Okadaic acid (OA) and its close structural analogs, the dinophysistoxins (DTXs), are complex polyether fatty acids produced by several phytoplanktonic species and subject to bioaccumulation in filter feeders and their predators [144,145]. OA was first isolated from the black sponge Halichondria okadai as one of the principal causative agents of diarrhetic shellfish poisoning (DSP). DSP is characterized by incapacitating diarrhea and vomiting. The symptoms are usually self-limiting without medical intervention and subside in 1-2 days. OA is membrane permeable, and the discovery that OA acts as a potent inhibitor of PPP1C and PPP2C catalytic subunits, with considerable selectivity for PPP2C [117,146], greatly advanced our understanding of the roles played by OA sensitive PPPases. OA rapidly become a workhorse inhibitor for the study of PPP family protein phosphatases and their roles in cellular processes. Although, widely reported as a specific or highly selective inhibitor of PP2A, IC₅₀s vs PPP2AC, PPP4C, and PPP6C catalytic subunits are all sub-nanomolar (~0.1 nM). PPP1C is less sensitive (15-50 nM IC₅₀) and PPP5C has an intermediate sensitivity (~1 nM IC₅₀) [138-140,147]. PP2B and PPP7 are far less sensitive than even PPP1C, having IC₅₀^s above 1 μM [25,146].

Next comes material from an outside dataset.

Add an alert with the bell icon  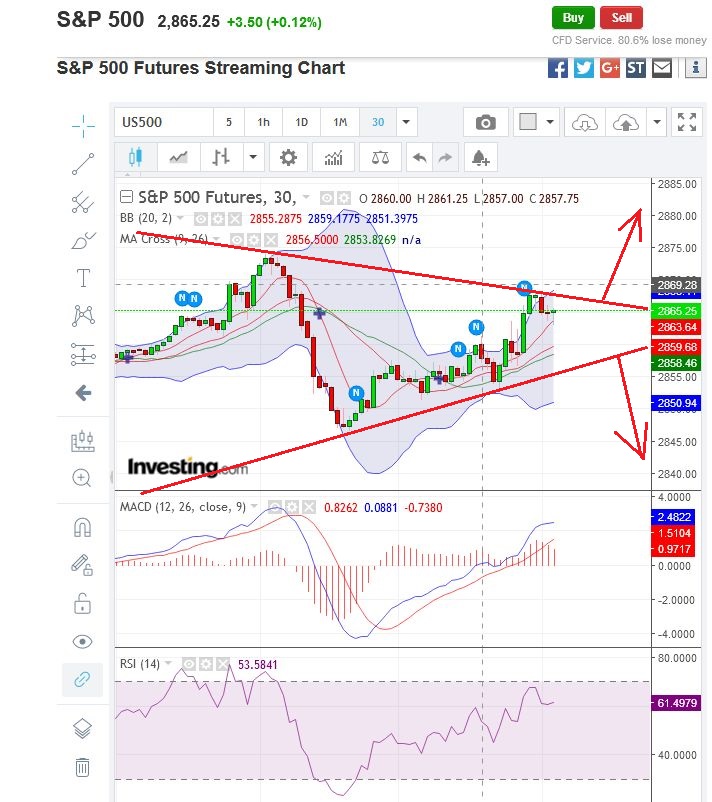tap(480, 157)
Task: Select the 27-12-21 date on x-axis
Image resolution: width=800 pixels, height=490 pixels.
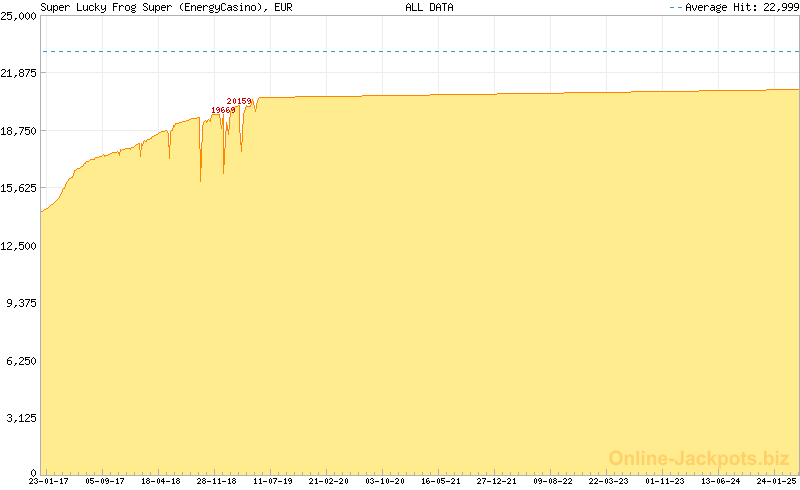Action: pyautogui.click(x=497, y=481)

The crystal structures of OA in complex with PPP1Cγ and a PPP2 heterodimer have been reported [94,143]. The PPP1Cγ:OA structure is shown in Figure 11. From a comparison with the MCLR complex shown in Figure 10 it is readily apparent that the binding sites for the two inhibitors coincide quite closely. Indeed, rather than binding in an extended linear conformation, OA adopts a psuedo-macrocyclic shape, containing two of the inhibitor's three spiroketal moieties, that is stabilized by an intra-molecular hydrogen bond between its C1 carboxylic acid moiety and the C24 hydroxyl. The remaining spiroketal group and a short linking segment form a hydrophobic tail projecting out from the psuedo-macrocycle. OA makes contacts with three absolutely conserved active site residues that are involved in substrate phosphoryl group binding: Arg96, His125, and Arg221. Like MCLR, OA also interacts with residues in and near the hydrophobic groove, principally Ile130, Tyr134, and Trp206. Finally, several residues in the β12-β13 loop make close contacts with the inhibitor, most notably Tyr272, a conserved residue known from mutagenesis studies to be important for OA binding [148].

Figure 11. Okadaic acid bound to PP1C and PP2A.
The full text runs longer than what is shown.